While there certainly doesn't appear to be any role for a publisher who caused these works to be, they certainly came from somewhere. The causes for their emergence are social and individual, economic and technical.

[UPDATE: September 1, 2006]. Heller's commentary on the works of Besson and Ramelli speak to an underlying assumption that these works were produced due to socio-economic factors i.e., there is an economic need and new technology appears to address that need. My contention is that these works have a far more complicated history and that they operated in many different ways. They not only address economic concerns but they appease various requirements: they deal with a problem of credibility by qualifying engineers, they satisfy an ethos of collection as demonstrated by the kunstkammer and other types of "theaters," and they satisfied the new courtier aspirations of artifice. In this way, these works operated as "boundary objects" in that they were strongly structured in very particulary settings but were also able to move between these setting. As boundary objects, they made ideal tools of recruitment and served the needs of "heterogeneous engineering."

There's my thesis.

References

Hale, John. (1962) War and opinion: War and public opinion in the Fifteenth Sixteenth Centuries. Past and Present 22: 18-35.

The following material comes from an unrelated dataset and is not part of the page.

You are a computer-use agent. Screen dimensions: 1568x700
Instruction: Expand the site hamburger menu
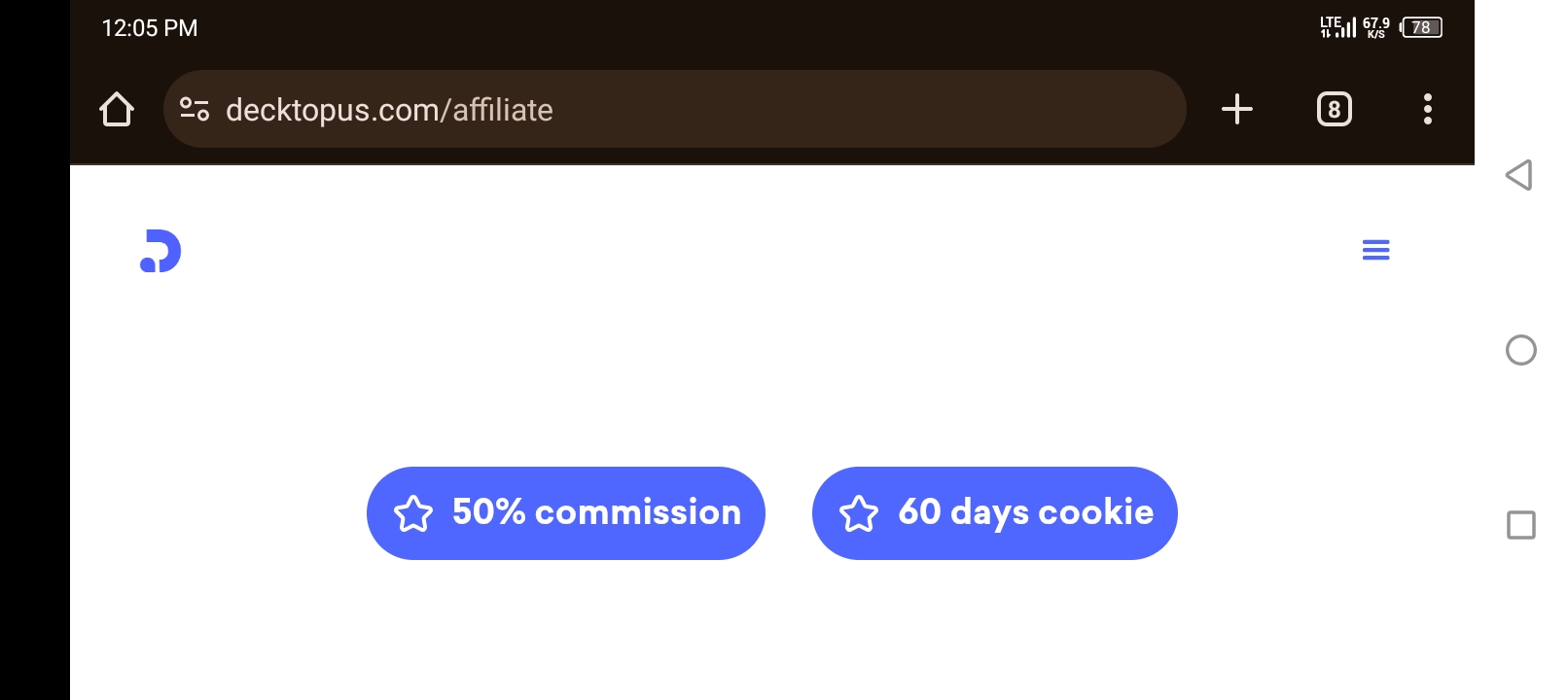point(1375,250)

Heller, Henry (1996). Labour, science, and technology in France, 1500-1620. Cambridge University Press, New York.

Mukerji, Chandra. (1979) Mass culture and the modern world-system: the rise of the graphic arts. Theory and Society. 8(2): 245-268.

Pellecchia, Linda (1982). Architects read Vitruvius: Renaissance interpretations of the atrium of the ancient house. Journal of the Society of Architectural Historians. LI: 377-416.

Rose, Paul Lawrence and Drake, Stillman (1971). The pseudo-aristotelian questions of mechanics in renaissance culture. Studies in the renaissance 18: 65-104.